[WORK TO COMPLETE] Begin at the line below that has "Еда (6, 132)" and stop after the line that has "Denis Gerhart (275, 2111)". Please restate only those lines, word for word.

[RECORDS FOR PROCESSING]
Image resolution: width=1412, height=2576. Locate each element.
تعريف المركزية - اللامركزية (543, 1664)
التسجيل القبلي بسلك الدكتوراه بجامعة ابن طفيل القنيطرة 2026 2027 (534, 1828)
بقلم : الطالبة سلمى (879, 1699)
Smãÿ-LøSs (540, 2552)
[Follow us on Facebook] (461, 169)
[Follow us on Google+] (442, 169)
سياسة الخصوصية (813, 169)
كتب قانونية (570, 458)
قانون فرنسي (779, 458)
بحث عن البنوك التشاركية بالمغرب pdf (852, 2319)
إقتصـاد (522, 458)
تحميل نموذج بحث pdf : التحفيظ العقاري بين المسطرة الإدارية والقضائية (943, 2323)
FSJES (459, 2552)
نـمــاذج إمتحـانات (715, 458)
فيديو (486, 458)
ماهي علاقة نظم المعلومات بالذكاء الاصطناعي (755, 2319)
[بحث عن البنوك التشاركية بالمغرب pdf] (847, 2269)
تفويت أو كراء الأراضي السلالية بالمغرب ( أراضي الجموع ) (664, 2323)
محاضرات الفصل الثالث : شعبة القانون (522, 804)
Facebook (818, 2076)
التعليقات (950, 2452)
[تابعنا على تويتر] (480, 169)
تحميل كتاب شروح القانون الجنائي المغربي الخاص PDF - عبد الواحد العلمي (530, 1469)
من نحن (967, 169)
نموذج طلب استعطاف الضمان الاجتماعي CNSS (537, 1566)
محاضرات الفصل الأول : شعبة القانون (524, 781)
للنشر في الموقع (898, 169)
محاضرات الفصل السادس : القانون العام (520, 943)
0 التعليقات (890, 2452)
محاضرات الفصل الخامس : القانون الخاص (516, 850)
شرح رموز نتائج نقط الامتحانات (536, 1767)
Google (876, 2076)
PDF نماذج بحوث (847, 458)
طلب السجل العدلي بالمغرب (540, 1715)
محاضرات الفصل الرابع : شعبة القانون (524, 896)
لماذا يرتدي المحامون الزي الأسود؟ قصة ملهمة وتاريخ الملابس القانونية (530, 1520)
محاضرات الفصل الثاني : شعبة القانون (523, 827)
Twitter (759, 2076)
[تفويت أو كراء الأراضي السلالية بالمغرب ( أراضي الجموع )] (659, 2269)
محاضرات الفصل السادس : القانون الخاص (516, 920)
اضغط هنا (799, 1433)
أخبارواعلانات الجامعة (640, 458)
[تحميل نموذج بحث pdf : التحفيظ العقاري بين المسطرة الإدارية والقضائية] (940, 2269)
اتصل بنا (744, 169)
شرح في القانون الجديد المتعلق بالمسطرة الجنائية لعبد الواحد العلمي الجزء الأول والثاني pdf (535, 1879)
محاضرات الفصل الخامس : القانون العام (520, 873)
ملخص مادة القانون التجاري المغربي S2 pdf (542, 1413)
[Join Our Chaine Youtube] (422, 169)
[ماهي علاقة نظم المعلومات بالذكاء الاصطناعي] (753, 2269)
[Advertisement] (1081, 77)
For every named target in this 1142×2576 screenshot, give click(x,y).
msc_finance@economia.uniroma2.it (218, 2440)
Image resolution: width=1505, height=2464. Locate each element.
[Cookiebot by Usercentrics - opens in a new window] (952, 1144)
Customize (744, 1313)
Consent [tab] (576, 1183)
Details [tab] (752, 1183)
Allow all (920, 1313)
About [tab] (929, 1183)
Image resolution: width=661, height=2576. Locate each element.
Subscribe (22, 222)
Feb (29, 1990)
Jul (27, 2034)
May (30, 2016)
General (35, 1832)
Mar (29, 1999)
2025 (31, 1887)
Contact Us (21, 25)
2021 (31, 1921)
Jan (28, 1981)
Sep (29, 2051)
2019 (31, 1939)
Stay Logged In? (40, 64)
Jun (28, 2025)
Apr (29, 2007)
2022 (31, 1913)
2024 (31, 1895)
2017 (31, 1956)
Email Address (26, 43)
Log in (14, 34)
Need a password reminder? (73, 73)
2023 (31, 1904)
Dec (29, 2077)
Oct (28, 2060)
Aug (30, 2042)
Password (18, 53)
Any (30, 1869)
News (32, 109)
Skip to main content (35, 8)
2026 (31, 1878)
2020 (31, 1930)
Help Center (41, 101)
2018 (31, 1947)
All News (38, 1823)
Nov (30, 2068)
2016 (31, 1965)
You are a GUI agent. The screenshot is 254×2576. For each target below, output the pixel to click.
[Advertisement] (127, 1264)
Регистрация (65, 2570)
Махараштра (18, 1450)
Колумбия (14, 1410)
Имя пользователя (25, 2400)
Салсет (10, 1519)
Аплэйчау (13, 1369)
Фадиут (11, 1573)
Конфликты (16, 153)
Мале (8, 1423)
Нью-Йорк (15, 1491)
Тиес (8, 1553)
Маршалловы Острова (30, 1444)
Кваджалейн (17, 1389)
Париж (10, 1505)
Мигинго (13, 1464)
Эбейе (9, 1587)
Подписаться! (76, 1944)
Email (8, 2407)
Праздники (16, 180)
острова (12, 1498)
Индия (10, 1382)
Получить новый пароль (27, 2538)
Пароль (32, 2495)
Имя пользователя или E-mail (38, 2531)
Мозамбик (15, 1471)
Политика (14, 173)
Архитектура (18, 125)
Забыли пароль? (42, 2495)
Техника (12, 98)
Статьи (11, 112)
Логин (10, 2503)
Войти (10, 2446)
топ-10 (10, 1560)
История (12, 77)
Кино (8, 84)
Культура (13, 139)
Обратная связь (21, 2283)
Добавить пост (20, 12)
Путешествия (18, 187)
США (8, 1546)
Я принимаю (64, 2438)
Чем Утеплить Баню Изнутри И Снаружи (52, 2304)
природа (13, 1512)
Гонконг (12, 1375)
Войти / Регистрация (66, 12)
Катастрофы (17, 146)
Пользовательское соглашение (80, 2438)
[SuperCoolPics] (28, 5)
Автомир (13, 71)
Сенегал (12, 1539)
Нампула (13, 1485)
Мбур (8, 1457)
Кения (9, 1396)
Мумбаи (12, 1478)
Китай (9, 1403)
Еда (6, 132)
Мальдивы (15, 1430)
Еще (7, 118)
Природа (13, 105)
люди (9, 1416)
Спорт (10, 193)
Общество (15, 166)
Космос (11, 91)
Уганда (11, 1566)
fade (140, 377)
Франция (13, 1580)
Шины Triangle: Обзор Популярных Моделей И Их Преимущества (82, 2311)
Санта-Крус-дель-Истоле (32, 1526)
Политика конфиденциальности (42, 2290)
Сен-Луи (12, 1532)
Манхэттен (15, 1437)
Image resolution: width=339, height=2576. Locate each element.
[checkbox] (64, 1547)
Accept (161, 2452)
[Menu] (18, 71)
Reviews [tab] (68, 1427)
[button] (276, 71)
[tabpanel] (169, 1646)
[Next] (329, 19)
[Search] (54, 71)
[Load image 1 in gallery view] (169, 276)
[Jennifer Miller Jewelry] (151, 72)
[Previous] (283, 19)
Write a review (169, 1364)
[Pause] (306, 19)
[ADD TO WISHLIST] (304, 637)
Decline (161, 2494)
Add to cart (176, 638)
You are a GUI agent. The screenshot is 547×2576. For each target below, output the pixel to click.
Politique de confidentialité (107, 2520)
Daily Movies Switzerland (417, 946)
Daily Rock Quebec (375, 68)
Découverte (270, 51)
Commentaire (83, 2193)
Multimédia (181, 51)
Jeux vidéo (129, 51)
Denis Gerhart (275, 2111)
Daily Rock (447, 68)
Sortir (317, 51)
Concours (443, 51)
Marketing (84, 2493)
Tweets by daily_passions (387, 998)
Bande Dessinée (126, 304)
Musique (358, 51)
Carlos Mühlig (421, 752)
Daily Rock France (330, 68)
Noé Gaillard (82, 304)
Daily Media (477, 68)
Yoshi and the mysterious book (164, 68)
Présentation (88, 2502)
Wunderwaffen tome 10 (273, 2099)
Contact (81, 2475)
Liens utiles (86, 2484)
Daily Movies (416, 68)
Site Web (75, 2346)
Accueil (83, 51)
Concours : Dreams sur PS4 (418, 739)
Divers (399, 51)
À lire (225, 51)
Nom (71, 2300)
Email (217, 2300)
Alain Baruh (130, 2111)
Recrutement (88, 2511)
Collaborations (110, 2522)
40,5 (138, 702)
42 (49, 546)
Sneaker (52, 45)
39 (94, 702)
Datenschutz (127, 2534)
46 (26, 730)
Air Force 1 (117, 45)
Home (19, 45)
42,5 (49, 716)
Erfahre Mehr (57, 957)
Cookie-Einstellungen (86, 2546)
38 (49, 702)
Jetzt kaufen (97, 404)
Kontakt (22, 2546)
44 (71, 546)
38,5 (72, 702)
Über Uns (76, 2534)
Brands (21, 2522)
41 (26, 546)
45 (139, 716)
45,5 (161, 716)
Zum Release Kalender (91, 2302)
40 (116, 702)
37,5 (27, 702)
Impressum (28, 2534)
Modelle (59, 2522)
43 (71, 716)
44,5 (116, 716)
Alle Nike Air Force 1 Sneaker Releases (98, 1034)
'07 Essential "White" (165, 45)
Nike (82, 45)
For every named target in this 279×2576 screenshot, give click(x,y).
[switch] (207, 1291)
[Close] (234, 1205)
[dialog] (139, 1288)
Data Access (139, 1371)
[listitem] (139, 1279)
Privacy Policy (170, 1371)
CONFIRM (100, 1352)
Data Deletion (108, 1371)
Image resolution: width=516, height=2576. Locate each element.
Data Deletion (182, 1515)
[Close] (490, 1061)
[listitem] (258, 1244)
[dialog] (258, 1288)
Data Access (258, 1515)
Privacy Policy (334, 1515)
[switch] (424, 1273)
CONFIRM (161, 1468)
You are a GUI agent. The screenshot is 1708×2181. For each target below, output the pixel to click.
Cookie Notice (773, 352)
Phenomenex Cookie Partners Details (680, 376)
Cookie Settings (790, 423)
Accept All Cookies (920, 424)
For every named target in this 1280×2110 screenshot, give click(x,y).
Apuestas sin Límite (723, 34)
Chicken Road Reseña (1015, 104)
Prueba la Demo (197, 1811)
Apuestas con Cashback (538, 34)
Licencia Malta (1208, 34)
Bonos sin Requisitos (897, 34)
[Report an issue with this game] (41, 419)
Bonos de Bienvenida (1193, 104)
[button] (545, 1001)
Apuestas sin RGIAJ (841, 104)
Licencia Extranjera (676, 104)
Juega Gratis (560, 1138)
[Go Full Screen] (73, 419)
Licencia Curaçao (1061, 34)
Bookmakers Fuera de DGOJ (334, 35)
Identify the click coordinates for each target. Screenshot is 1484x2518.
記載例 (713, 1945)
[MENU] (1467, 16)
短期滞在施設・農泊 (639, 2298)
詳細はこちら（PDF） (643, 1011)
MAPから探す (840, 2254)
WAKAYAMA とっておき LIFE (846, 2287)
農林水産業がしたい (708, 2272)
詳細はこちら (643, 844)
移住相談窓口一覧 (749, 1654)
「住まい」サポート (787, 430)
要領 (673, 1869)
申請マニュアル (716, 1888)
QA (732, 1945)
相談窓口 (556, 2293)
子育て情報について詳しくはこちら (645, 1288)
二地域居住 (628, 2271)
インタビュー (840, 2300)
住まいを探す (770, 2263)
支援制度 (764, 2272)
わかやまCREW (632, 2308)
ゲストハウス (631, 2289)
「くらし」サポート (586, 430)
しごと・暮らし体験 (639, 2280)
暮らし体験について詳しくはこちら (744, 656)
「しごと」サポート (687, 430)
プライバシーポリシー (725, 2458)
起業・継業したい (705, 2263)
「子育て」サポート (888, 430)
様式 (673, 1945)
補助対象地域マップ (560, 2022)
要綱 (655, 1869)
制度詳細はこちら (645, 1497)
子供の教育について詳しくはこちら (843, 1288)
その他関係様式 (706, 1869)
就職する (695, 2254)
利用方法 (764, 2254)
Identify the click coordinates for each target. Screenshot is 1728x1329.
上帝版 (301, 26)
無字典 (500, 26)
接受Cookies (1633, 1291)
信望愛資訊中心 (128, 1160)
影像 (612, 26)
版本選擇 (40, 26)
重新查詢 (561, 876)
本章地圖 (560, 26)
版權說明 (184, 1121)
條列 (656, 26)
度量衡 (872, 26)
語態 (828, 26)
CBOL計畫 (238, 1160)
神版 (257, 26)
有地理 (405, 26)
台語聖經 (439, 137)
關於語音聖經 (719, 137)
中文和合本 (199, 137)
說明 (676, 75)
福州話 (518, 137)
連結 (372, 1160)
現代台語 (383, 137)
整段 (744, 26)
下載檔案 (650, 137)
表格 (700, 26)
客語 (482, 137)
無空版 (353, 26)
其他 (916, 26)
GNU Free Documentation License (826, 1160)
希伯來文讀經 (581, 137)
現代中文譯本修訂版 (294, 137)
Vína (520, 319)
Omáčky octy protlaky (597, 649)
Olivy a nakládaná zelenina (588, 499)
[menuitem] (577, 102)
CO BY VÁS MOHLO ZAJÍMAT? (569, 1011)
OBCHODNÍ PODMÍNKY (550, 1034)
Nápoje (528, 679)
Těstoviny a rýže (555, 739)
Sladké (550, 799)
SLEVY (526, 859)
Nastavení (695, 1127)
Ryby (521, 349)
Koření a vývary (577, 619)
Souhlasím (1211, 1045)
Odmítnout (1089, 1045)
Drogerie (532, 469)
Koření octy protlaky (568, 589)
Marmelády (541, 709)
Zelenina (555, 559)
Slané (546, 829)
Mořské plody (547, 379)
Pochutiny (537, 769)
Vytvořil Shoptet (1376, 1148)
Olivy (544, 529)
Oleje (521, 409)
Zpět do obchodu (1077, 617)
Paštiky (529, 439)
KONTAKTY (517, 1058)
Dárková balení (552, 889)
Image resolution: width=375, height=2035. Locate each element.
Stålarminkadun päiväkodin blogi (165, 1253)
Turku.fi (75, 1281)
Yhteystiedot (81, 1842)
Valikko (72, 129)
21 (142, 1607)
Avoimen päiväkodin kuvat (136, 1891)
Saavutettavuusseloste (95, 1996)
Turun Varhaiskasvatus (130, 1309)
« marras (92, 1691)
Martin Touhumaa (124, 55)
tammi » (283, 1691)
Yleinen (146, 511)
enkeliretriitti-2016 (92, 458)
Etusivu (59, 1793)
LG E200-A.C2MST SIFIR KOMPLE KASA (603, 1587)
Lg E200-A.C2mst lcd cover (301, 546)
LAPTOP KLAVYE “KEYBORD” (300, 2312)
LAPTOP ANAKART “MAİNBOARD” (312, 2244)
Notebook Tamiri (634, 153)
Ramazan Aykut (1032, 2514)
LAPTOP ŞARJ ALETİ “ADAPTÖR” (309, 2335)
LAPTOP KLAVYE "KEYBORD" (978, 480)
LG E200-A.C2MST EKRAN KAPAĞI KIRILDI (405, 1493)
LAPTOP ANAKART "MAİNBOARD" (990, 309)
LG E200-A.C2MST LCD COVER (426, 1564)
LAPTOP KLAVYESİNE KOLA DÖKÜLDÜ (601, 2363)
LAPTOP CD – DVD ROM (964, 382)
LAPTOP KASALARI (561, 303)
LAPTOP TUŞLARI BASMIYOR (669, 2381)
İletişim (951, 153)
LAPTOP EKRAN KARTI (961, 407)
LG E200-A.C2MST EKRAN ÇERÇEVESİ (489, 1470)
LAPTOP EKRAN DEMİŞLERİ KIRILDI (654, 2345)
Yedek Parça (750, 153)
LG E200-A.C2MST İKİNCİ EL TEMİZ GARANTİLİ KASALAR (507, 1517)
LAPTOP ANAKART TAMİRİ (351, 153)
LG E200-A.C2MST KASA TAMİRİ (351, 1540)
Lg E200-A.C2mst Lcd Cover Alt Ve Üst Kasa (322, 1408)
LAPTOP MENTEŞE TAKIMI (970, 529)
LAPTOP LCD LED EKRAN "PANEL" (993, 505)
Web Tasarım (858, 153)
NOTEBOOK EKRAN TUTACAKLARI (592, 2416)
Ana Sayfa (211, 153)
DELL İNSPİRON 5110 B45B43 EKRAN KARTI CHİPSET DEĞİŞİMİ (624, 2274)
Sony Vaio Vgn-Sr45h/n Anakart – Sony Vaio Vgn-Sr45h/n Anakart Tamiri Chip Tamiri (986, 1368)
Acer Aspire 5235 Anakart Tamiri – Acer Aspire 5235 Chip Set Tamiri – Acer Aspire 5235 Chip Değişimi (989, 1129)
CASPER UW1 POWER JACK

[ANSWER BOX]
Еда (6, 132)
Мальдивы (15, 1430)
Еще (7, 118)
Природа (13, 105)
люди (9, 1416)
Спорт (10, 193)
Общество (15, 166)
Космос (11, 91)
Уганда (11, 1566)
fade (140, 377)
Франция (13, 1580)
Шины Triangle: Обзор Популярных Моделей И Их Преимущества (82, 2311)
Санта-Крус-дель-Истоле (32, 1526)
Политика конфиденциальности (42, 2290)
Сен-Луи (12, 1532)
Манхэттен (15, 1437)
Image resolution: width=339, height=2576. Locate each element.
[checkbox] (64, 1547)
Accept (161, 2452)
[Menu] (18, 71)
Reviews [tab] (68, 1427)
[button] (276, 71)
[tabpanel] (169, 1646)
[Next] (329, 19)
[Search] (54, 71)
[Load image 1 in gallery view] (169, 276)
[Jennifer Miller Jewelry] (151, 72)
[Previous] (283, 19)
Write a review (169, 1364)
[Pause] (306, 19)
[ADD TO WISHLIST] (304, 637)
Decline (161, 2494)
Add to cart (176, 638)
You are a GUI agent. The screenshot is 547×2576. For each target below, output the pixel to click.
Politique de confidentialité (107, 2520)
Daily Movies Switzerland (417, 946)
Daily Rock Quebec (375, 68)
Découverte (270, 51)
Commentaire (83, 2193)
Multimédia (181, 51)
Jeux vidéo (129, 51)
Denis Gerhart (275, 2111)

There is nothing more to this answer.